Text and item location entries
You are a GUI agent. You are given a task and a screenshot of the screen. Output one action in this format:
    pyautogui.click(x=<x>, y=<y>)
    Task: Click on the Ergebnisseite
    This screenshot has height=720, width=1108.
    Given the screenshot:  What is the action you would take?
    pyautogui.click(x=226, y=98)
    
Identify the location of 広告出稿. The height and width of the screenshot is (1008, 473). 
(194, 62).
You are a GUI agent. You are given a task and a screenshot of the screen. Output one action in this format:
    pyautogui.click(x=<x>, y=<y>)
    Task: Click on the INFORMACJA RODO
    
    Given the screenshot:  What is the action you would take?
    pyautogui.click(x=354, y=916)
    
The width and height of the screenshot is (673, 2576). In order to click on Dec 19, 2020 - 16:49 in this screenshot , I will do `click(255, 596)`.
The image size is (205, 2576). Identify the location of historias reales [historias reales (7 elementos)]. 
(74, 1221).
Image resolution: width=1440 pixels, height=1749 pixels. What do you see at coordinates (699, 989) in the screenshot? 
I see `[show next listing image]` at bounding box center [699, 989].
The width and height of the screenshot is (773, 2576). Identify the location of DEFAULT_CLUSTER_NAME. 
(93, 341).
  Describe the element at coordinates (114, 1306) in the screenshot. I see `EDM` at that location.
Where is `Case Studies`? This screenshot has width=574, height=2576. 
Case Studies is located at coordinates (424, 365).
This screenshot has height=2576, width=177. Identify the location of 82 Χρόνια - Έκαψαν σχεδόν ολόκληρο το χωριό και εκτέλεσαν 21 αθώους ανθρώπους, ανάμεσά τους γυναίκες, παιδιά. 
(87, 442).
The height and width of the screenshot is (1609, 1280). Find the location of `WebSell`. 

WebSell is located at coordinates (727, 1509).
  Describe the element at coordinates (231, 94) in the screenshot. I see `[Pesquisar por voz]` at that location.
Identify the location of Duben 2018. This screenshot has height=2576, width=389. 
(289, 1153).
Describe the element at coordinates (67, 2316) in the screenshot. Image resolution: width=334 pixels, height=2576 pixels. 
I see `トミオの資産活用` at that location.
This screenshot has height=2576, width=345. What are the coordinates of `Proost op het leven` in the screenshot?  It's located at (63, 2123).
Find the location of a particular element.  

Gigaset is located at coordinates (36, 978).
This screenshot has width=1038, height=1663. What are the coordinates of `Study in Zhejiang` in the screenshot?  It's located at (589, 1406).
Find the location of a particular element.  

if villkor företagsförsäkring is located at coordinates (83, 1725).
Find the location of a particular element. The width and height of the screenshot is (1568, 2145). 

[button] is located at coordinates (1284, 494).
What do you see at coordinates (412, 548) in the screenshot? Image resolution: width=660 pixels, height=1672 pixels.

Direction
Duplicate the rows above word for word, from the line containing "Find the location of a particular element. The" through the last row.

In response
Find the location of a particular element. The width and height of the screenshot is (1568, 2145). 

[button] is located at coordinates (1284, 494).
What do you see at coordinates (412, 548) in the screenshot? Image resolution: width=660 pixels, height=1672 pixels.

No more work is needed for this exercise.